Aan de Voorzitter van de Tweede Kamer der Staten-Generaal
Den Haag, 27 september 2021
Op 8 juli jl. heeft uw Kamer een motie aangenomen van het lid Rudmer Heerema, waarin
wordt verzocht om de regelgeving op het terrein van kansspelreclame op korte termijn
zodanig aan te passen dat het verbod op reclame door beroepssporters alleen van toepassing
is op risicovolle kansspelen (Kamerstuk 30 234, nr. 267). Hierbij informeer ik u over de wijze waarop ik uitvoering geef aan deze motie.
Concreet gaat het om artikel 4 van de Regeling werving, reclame, verslavingspreventie
kansspelen (RWRVK), waarin momenteel voor alle kansspelen is bepaald dat:
-
1. vergunninghouders voor wervings- en reclamedoeleinden in ieder geval geen gebruikmaken
van individuele beroepssporters of een team bestaande uit beroepssporters.
-
2. vergunninghouders geen gebruik mogen maken van andere rolmodellen, voor zover die
rolmodellen jonger dan 25 jaar zijn of substantieel bereik hebben onder minderjarigen
of jongvolwassenen.
-
3. een uitzondering geldt voor wat betreft de sponsoring van individuele beroepssporters
of teams; zij mogen dus wel bijvoorbeeld shirtsponsoring ontvangen maar niet optreden
in reclame.
Deze beperkingen op het gebruik van beroepssporters en andere rolmodellen in werving
en reclame zijn, mede naar aanleiding van de eerder aangenomen moties van de leden
Mei Li Vos c.s.1 en Van der Graaf c.s.2, in de regelgeving opgenomen ter bescherming van minderjarigen en jongvolwassenen.
Het totaalverbod op de inzet van beroepssporters in werving en reclame (sponsoring
uitgezonderd) is ingegeven vanuit het idee dat juist beroepssporters door minderjarigen
en jongvolwassen vaak als rolmodel worden gezien. Tegelijkertijd is het de vraag of
dat een totaalverbod voor alle vergunninghouders rechtvaardigt. De motie Heerema wijst
er terecht op dat dit bij meer risicovolle kansspelen meer voor de hand ligt dan bij
kansspelen die weinig verslavingsrisico’s met zich meebrengen.

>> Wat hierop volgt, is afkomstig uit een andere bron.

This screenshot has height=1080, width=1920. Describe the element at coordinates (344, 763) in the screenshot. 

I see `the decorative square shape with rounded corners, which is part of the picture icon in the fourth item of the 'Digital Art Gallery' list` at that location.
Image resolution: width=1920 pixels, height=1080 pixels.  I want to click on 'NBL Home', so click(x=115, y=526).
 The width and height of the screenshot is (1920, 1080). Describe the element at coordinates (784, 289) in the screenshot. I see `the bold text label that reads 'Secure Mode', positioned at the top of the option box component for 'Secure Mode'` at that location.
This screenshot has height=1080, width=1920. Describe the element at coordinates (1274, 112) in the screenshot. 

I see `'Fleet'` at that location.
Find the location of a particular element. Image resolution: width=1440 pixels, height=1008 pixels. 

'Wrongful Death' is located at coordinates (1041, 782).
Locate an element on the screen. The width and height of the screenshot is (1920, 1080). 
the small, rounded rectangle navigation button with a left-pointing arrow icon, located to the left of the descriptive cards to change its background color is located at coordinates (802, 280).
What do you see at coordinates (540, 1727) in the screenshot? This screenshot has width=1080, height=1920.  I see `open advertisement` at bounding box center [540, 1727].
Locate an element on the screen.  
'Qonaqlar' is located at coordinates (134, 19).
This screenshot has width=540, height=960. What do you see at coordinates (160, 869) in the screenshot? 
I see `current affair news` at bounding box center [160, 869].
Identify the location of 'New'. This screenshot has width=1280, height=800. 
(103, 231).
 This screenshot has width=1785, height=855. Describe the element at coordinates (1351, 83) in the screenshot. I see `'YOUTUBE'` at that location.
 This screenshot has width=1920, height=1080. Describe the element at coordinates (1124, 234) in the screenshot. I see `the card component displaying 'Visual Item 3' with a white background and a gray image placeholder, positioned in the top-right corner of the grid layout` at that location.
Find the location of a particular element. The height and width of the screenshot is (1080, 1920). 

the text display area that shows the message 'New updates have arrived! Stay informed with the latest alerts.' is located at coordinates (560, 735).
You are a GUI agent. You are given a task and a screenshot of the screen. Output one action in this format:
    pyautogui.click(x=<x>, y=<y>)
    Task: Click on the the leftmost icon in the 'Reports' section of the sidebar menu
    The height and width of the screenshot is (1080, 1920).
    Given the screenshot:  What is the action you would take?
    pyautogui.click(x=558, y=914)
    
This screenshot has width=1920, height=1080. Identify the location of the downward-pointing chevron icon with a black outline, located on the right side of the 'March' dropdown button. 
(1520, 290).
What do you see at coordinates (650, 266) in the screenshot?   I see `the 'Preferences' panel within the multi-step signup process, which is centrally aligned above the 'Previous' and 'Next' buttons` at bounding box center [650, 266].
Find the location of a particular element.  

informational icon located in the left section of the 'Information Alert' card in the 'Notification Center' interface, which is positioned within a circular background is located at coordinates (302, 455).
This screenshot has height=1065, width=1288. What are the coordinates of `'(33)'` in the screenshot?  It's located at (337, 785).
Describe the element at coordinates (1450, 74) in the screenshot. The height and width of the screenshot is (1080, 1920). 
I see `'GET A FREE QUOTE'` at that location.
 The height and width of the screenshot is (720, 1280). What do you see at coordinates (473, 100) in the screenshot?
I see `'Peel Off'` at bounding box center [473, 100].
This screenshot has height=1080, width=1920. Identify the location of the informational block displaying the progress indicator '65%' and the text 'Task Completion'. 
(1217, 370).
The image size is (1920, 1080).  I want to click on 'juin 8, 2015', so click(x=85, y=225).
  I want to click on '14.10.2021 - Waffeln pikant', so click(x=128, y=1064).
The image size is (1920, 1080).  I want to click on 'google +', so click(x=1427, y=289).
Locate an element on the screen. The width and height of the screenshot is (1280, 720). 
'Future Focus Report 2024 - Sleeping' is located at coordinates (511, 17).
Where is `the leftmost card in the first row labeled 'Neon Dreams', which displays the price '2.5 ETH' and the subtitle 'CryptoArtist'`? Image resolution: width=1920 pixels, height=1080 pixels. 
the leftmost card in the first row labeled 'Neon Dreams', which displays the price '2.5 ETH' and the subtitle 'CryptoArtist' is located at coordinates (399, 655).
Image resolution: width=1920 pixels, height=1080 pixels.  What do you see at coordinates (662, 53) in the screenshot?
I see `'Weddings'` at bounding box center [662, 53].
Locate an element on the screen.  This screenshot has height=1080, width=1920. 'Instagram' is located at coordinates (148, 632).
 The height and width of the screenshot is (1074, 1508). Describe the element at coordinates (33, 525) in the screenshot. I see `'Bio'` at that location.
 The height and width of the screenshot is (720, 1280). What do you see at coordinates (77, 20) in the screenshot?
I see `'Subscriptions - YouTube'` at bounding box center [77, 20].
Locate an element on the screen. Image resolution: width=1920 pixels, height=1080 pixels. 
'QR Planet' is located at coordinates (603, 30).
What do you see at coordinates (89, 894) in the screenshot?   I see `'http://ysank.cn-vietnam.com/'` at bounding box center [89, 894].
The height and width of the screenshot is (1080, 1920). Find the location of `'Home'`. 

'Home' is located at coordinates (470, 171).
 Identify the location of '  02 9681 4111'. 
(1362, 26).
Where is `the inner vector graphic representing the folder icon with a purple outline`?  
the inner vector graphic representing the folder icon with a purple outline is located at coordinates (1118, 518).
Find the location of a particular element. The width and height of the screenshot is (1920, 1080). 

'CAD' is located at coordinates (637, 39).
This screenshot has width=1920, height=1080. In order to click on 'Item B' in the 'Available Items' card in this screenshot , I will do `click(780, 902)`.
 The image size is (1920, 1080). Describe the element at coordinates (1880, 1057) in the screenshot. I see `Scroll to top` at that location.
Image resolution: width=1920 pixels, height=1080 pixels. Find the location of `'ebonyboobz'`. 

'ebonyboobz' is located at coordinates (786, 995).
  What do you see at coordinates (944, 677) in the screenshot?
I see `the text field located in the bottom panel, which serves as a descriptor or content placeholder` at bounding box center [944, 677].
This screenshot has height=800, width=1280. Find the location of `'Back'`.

Ik zie dan ook enige ruimte om de regelgeving op dit punt aan te passen, waarbij ik
tegelijkertijd consistent dien te blijven met het verbod op de inzet van (andere)
rolmodellen die jonger zijn dan 25 jaar of substantieel bereik hebben onder minderjarigen
of jongvolwassenen, zoals volgt uit de motie Van der Graaf c.s. Het is immers niet
uit te leggen wanneer voor bepaalde aanbieders de ruimte om beroepssporters in te
zetten in werving en reclame groter zou worden dan de ruimte om andere rolmodellen
in te zetten, terwijl tegelijkertijd bekend is dat juist beroepssporters relatief
vaak als rolmodel worden gezien door minderjarigen en jongvolwassenen.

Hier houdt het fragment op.